Mr S from Essex was a front seat passenger in a vehicle which was stationary at a set of traffic lights on red outside Fenchurch St Station in London. A van which failed to stop at the red light collided with the rear of Mr S’s vehicle and as a result Mr S suffered a personal injury to his neck and back.
Mr S instructed Hayward Baker Personal Injury Solicitors to pursue his claim for compensation. Mr S was explained how making a claim works and exactly how much input would be required from him throughout the life of the claim before he signed any agreements.
As the case was a low value road traffic accident Mr S’s insurers made the claim through the low value road traffic accident on-line portal. The idea of the portal is to help reduce legal fees and speed up the claims process. The allegations made against the van driver were as follows:
The reason why we are alleging fault is that the Defendant:-
a) failed to heed the presence of the Claimant’s vehicle
b) failed to slow, stop, swerve, steer or otherwise manoeuvre properly or at all so as to avoid colliding with the rear of the Claimant’s vehicle
c) drove too close to the Claimant’s vehicle to stop in time or at all
The van drivers insurers acknowledged the claim within 24 hours and said they would now investigate the claim. When the insurers contacted Hayward Baker solicitors again they requested more time to investigate the claim and because they have not admitted liability within the time frame given, the claim now had to leave the on-line portal process. The defendant Insurers (van driver insurers) now had 3 months and 21 days from the date the claim was submitted to the on-line portal to conclude their enquiries.
The date arrived when the defendant insurers were supposed to confirm their position on liability so the next steps taken by Mr S’s solicitor at Hayward Baker was to write to the insurers and as they had not heard anything from them, state that they were now proceeding on the basis that liability is disputed. The insurers were asked to disclose all information relating to the accident within the next 14 days else they would make an application to the court so that the insurers would be ordered to make disclosure and that any costs involved they would seek an order from the court that the insurers are liable for these costs.
Within 7 days the insurers had confirmed that liability was admitted which meant that provided that the medical report confirms you were injured as a result of the accident, the defendant insurers have agreed to pay Mr S compensation. In the meantime Mr S was asked to confirm the following:
- Do he still suffer symptoms as a result of the accident?
- If so, what are those symptoms?
- Is he still having treatment at the hospital or with you GP?
- Is he still taking any medication?
Once the answers are received for the above questions Mr S’s solicitors explained they would be better placed to assess whether it is the appropriate time to arrange the medical appointment.

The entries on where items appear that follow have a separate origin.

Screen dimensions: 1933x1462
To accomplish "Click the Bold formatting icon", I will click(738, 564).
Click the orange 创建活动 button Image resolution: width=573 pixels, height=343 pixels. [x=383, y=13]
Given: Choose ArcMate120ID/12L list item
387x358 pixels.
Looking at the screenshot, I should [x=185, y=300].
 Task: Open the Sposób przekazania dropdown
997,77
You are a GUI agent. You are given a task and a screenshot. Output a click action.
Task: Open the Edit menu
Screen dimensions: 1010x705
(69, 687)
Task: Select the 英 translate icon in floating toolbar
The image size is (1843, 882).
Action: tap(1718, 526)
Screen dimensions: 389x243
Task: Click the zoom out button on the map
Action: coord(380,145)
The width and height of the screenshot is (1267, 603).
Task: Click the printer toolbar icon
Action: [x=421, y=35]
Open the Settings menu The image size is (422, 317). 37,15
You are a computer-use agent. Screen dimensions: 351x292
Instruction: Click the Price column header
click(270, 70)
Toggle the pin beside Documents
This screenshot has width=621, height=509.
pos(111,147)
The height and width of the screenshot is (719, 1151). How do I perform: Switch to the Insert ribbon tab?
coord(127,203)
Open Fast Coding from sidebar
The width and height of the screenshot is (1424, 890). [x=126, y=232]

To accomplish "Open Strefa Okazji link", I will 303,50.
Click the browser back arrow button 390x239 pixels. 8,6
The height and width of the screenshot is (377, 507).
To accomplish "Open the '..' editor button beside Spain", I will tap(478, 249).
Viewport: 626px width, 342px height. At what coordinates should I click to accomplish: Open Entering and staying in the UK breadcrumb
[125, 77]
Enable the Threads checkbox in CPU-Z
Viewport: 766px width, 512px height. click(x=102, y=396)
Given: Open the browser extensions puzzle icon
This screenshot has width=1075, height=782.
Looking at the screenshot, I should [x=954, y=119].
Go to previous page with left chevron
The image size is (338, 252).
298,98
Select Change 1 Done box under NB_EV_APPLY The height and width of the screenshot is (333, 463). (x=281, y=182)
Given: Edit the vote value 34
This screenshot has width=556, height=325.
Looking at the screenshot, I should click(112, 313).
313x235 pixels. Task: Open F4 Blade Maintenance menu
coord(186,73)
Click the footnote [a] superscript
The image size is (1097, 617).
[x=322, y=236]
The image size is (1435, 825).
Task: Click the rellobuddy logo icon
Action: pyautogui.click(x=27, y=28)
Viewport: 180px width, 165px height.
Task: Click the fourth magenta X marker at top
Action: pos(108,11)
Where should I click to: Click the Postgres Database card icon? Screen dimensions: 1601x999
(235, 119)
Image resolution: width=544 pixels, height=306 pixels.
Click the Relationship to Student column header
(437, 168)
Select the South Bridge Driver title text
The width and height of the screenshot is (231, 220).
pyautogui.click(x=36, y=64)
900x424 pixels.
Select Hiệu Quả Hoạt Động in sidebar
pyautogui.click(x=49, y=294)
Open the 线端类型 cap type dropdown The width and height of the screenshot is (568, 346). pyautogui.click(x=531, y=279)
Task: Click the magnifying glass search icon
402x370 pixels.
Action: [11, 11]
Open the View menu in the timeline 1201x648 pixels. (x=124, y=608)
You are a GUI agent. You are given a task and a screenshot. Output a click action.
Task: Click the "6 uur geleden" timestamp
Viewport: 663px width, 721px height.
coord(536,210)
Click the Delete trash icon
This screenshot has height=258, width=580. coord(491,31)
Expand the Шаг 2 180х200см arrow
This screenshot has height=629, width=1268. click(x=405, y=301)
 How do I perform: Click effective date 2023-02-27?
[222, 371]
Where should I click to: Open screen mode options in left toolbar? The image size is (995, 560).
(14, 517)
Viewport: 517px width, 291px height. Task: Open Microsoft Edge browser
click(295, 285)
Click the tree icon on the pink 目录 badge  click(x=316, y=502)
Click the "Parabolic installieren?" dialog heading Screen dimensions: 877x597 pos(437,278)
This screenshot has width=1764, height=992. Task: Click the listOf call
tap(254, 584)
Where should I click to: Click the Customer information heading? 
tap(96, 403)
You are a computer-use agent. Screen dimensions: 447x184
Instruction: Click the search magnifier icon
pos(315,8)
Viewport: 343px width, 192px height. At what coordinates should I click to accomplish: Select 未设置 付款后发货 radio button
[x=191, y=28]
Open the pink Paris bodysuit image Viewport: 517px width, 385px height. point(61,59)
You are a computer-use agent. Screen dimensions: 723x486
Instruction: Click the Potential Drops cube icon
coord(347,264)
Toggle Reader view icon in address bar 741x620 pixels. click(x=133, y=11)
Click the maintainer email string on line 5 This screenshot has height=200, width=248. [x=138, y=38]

Mr S confirmed that he had now recovered from his injuries so an appointment was made with a General Practitioner who would examine Mr S and then formulate a report upon his injuries. Mr S was informed when the appointment was to take place and that he should make sure he could attend and if not he should contact his solicitor as soon as possible. Mr S was asked to inform the medical expert of the following:
- Details of all injuries suffered and their immediate affects upon every aspect of his life;
- What treatment he has been given in relation to each injury and what treatment he is presently undergoing and have been advised that he might need in the future;
- Details of any continuing disability and the affect that this has upon his home life, employment, hobbies or pastimes etc that he enjoyed prior to the accident.
Mr S was told that it may be helpful to prepare a handwritten note commenting on each of the above questions to pass to the expert at the examination. This will ensure that all matters that he wants to be dealt with are covered in the report.
Four weeks after Mr S attended his medical appointment his solicitor at Hayward Baker received the medical report. The consultant confirmed in his report that the injuries that Mr S sustained were as a result of the accident and that Mr S should fully recover from his injuries within the next 3 months. Mr S was advised that he could settle his claim now on the basis of the report or wait until the 3 months has expired and see if he has fully recovered from his injuries.
Mr S on receipt of the medical report decided to settle his claim now and so he posted the signed authority to his solicitor. The medical report along with a copy of Mr S’s out of pocket expenses was sent to the insurers inviting them to make an offer in settlement of the claim. Upon receipt the insurers made an offer for £3250.00 which was rejected by Mr S so his solicitor managed to negotiate a final figure of £3400.00 in full and final settlement of the claim.